BNP Paribas “sees” growth of 1% for the Greek economy in 2023, with an acceleration to 2% for 2024. According to the analysts of the French bank, the country continues to show positive momentum, even if it is vulnerable to the deterioration of the economic situation in the rest of Europe. At the same time, BNP Paribas estimates that inflation will reach 10% this year before falling to 6% in 2023 and 2.4% in 2024.
Despite a significant increase in inflationary pressures, the Greek economy continued to grow rapidly in the first half of 2022, at a rate of 4.1%, BNP Paribas notes, with the unemployment rate falling in the third quarter of 2022 to its lowest levels since December 2009. Almost 80% of the rise in unemployment recorded during the financial crises of 2008 and 2011, which lasted from the fall of 2008 to the spring of 2013, has been reversed, analysts estimate. However, they emphasize that the Greek economy is mainly dependent on the rest of Europe for trade and energy supplies, making it particularly vulnerable to the deterioration of the economic situation on the continent.
Exit from supervision
As expected, on August 20, Greece exited the European Commission’s surveillance program, which the country had joined since 2018. Greece continues, however, like Spain, Ireland, Portugal and Cyprus, to be object of special attention by the Commission.
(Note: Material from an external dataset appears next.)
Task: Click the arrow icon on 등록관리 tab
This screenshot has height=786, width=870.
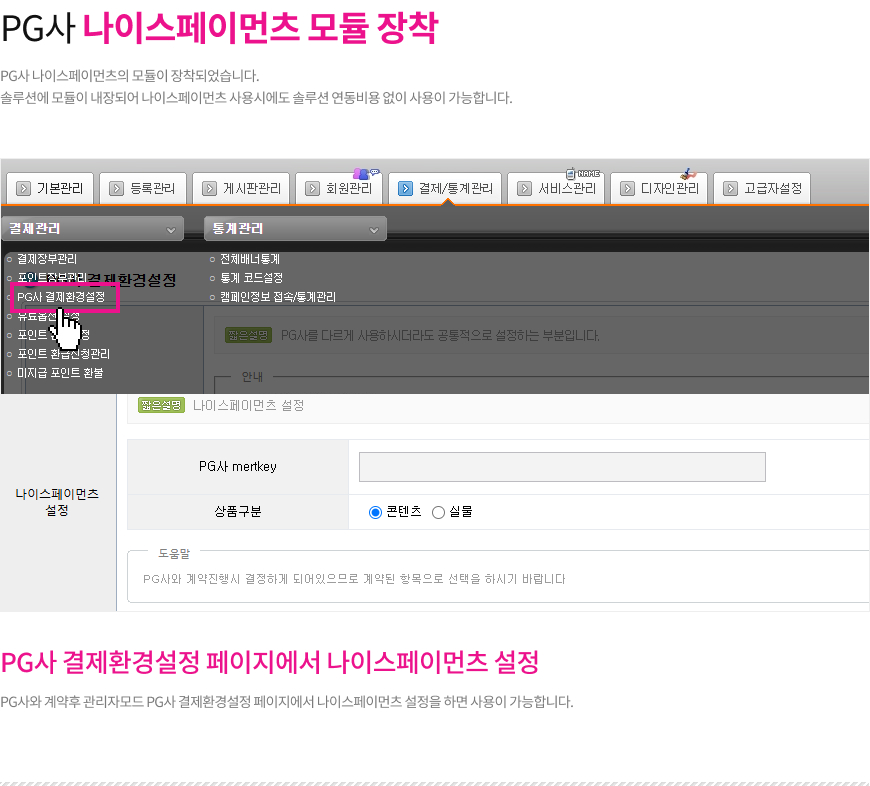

Due to the European aid received during the sovereign debt crisis, the repayments of which some loans have to be spread over many more years, the Commission continues to closely assess the evolution of public finances and the sustainability of the country’s debt.
The country is turning a page
According to BNP Paribas, Greece’s exit from the enhanced supervision program means that the country is turning a page and showing the remarkable progress made in recent years especially on the fiscal front. The general government primary balance, which recorded a significant deficit in 2020 and 2021 due to the health crisis (the deficit amounted to 6.9% of GDP and 5.0% of GDP respectively), is expected to recover significantly in 2022, before likely to turn surplus in 2023. As a result, the public debt ratio should fall even more significantly this year than in 2021: the government aims for a reduction to around 170% of GDP, a significant improvement compared to the record recorded in 2020 (206.3%).
Strong performance
BNP notes that thanks to the strong performance of the economy and the Hercules programme, non-performing loans fell to 10% at the end of the second quarter of 2022, but warns that 2023 will be a difficult year as high inflation and rising interest rates may lead to greater payment difficulties for households and businesses.
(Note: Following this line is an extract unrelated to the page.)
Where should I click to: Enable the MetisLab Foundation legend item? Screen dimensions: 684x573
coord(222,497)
The government can indeed count on a better-than-expected result from the increase in tax receipts and the reduction in social transfers to finance some of the inflationary assistance to households and businesses, without jeopardizing the fiscal path that has been put in the 2022 budget.
The year 2023, however, looks set to be more sensitive, with the combination of risks (high inflation, rising interest rates) further exacerbating payment difficulties for households and businesses.